> [Aim]: Copy out the records again, starting with the line that contains "Given: Open the zoom percentage dropdown" and going on through the last line of the records, keeping each line as it stands.

> [Material provided]:
[Begin]

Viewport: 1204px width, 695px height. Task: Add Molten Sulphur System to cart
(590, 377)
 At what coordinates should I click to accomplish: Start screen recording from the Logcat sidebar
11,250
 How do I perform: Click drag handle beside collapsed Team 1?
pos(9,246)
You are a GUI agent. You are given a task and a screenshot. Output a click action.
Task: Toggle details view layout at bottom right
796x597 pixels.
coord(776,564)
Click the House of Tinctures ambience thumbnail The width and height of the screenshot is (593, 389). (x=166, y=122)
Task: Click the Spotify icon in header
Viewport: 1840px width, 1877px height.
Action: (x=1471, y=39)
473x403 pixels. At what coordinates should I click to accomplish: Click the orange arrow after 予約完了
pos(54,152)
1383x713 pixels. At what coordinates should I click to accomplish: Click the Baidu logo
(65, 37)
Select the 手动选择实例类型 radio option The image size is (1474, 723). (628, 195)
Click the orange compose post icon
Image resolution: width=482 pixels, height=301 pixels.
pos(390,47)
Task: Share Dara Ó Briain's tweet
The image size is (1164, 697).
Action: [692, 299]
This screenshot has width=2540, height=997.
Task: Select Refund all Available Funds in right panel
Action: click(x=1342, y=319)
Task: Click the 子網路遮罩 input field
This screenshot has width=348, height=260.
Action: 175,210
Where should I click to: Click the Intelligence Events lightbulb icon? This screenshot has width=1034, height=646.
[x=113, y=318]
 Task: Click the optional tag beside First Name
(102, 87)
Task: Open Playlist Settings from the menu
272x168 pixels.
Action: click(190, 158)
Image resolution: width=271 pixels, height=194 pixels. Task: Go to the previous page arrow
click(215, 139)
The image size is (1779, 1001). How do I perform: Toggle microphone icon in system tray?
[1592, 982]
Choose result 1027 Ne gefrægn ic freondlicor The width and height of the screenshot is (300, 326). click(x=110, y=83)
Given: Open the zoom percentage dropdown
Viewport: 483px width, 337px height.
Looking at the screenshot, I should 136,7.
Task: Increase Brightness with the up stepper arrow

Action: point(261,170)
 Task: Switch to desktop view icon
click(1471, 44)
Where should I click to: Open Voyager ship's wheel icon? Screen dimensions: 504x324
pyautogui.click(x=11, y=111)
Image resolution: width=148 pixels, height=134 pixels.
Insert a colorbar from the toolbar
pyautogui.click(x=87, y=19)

[End]

> [Task solution]:
Given: Open the zoom percentage dropdown
Viewport: 483px width, 337px height.
Looking at the screenshot, I should 136,7.
Task: Increase Brightness with the up stepper arrow

Action: point(261,170)
 Task: Switch to desktop view icon
click(1471, 44)
Where should I click to: Open Voyager ship's wheel icon? Screen dimensions: 504x324
pyautogui.click(x=11, y=111)
Image resolution: width=148 pixels, height=134 pixels.
Insert a colorbar from the toolbar
pyautogui.click(x=87, y=19)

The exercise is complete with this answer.